The Calgary Flames let 55 minutes of quality play slip away in a crushing 3-2 overtime loss to the Seattle Kraken.
CF% – 53.94%|| SCF% – 54.71%|| HDCF% – 58.88%|| xGF% – 47.55%
It’s a Team Game – It ended up being a result where the Flames handed a surefire win to the Kraken. It’s a two-goal lead late and a puck bounces directly to Shane Wright in the slot – that’ll happen. Then Coronato makes a beautiful rush and establishes possession low. That is very important because he was the first player that didn’t chip and chase after the Kraken scored. The problem then starts with the defence pinching causing Huberdeau to have to cover defence. The puck ends up on Huberdeau’s stick as the last man back and he – being the forward that he is – has no concept to make the safe play and either rim it around the boards, go to your partner, or go back up the boards. He makes the choice most wingers would and instead tries to make one extra move and ends up springing the Kraken in on a breakaway for the tying goal. None of it was necessary – it all was going the way you would want it to go, and they handed it away.

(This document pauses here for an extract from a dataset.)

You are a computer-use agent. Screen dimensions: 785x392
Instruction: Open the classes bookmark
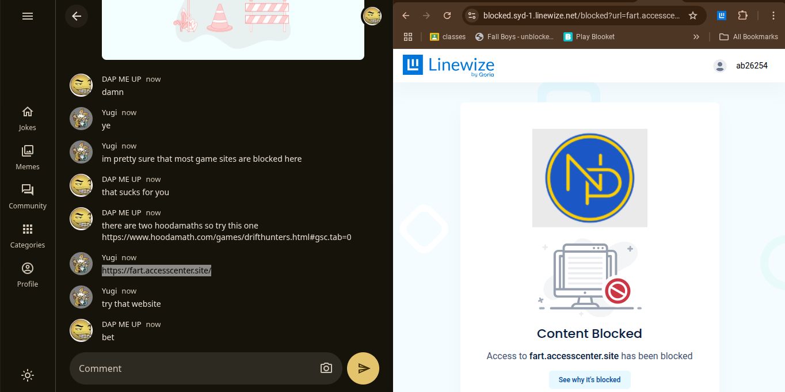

Corsi King – Joel Farabee (65.91 CF%) leads the way for the first time as a Flames player. A massive advantage in shot attempts. Morgan Frost (48.77 per cent) and Yegor Sharangovich (57.08 per cent) have developed some instant chemistry so adding Farabee in to continue playing off that budding relationship was a good play. Frost is quickly becoming the go-to guy for Ryan Huska as he got to start overtime. Nazem Kadri (55.95 per cent) got to head out second – honestly with how Frost was playing it was the right play. Sharangovich found himself with more open space than he has all year but seems to have caught a bit of Kuzmenko’s “I won’t shoot the puck” bug he had. You didn’t get a five-year deal because you have the eye of Joe Thornton, let it rip.
Under Pressure –
Taken By Chance – In the middle of the game the announcement for the final team Canada roster spot came down with the honours going to Drew Doughty. A great player in his own right with a Hall of Fame history – can’t dispute the two cups, the Norris, and the Olympic gold. If this was on recent play though, MacKenzie Weegar (67.71 SCF% || 71.88 HDCF%) would be a lock. The 4 Nations Face-Of is an NHL sanctioned event though, not the true best-on-best that Olympic hockey brings us, so taking the established star from an American market is understandable. I just hope Weegar knows he deserved to be chosen. Tonight, he basically did all of the heavy lifting in his minutes as I watched Miromanov (74.80 per cent || 82.26 per cent) make ill-timed pinches, lose his positioning off the rush, and genuinely fail to deny zone entries. None of it ever gets too exposed because Weegar has always has his partner covered. If he could get a reliable defence partner, he could start to focus on offence as well. Ilya Solovyov’s (44.70 per cent || 39.49 per cent) first game after the call-up looked alright. If the wingers would stop failing to clear the defensive zone so often the defence would look a good chunk better.
xG Breakdown –
xGF% – The fourth line was very limited, but I feel it’s a place Martin Pospisil (88.83 per cent) can thrive. He’s certainly showing he lacks a top 6 scoring punch at the NHL level, but his top end speed and elite forechecking make him someone you simply can’t take out of the lineup. The fourth line makes a great home for him. I wish they would try him out at centre again in that bottom line role – Klapka would have made more of an impact than Kevin Rooney (77.02 per cent). In tight games like this that extra goal matters and the Flames current make-up does nothing to contribute to any form of offence.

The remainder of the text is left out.